The California Consumer Privacy Act and the Future of Regulation
Friday, March 29, 2019
1:00 PM—4:00 PM
The George Washington University Law School
2000 H St NW
The Burns Building
Room 505, Faculty Conference Center
About the Event:
On June 28, 2018, California enacted the California Consumer Privacy act (CCPA), a law that will generally restrict businesses’ ability to collect and sell consumers “personal information.” The law has huge potential significance. Under the California law, any “business” that collects “personal information” of “consumers” must do three things: (1) give consumers notice (“the right to know”) in advance that businesses will collect their information; (2) provide consumers the “right to opt out” of the sale of their information; and (3) give consumers the “right to delete” information collected about them.

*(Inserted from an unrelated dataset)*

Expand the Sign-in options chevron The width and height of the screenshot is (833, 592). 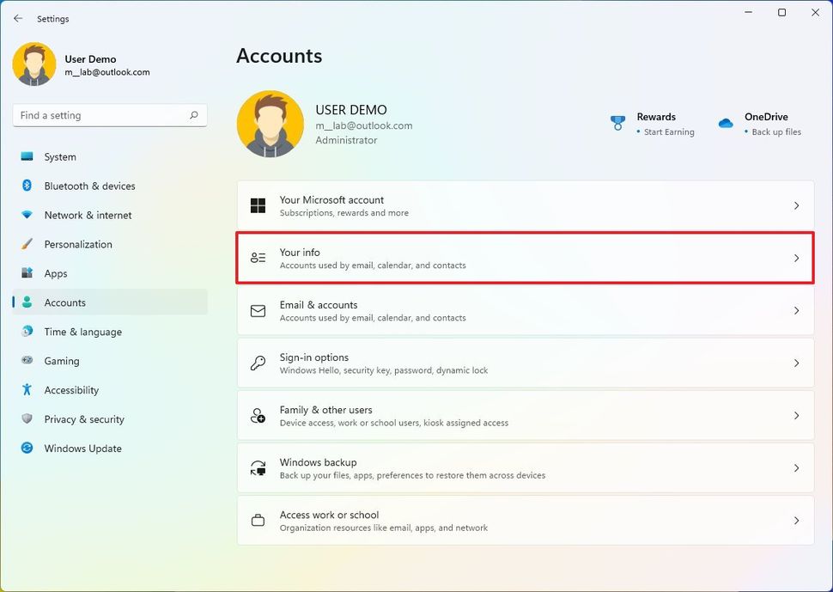click(x=796, y=363)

Of even greater significance, the law will apply to any company that “collects the personal information of Californians, is for profit, does business in California, and satisfies one of three thresholds: (1) earns more than $25 million in annual gross revenues; (2) engages in buying, selling, or receipt of personal information of 50,000 or more California residents; or (3) derives more than 50 percent of its annual revenues from the sale of California residents’ personal information.” Thus, the jurisdiction CCPA claims is wide-reaching with the ability to impact all Internet-related businesses throughout the United States. Moreover, under the CCPA, the law permits enforcement actions to be brought either through the California Attorney General or by private right of action in 30-days where a data breach has occurred.
Given the significant implications of the California Consumer Privacy Act, the Federal Communications Law Journal will host a symposium focused on what the law means, how private entities, federal agencies, and Congress are may respond, and what a future privacy law (either CCPA or federal statute) would provide, and how it would interact with international privacy laws.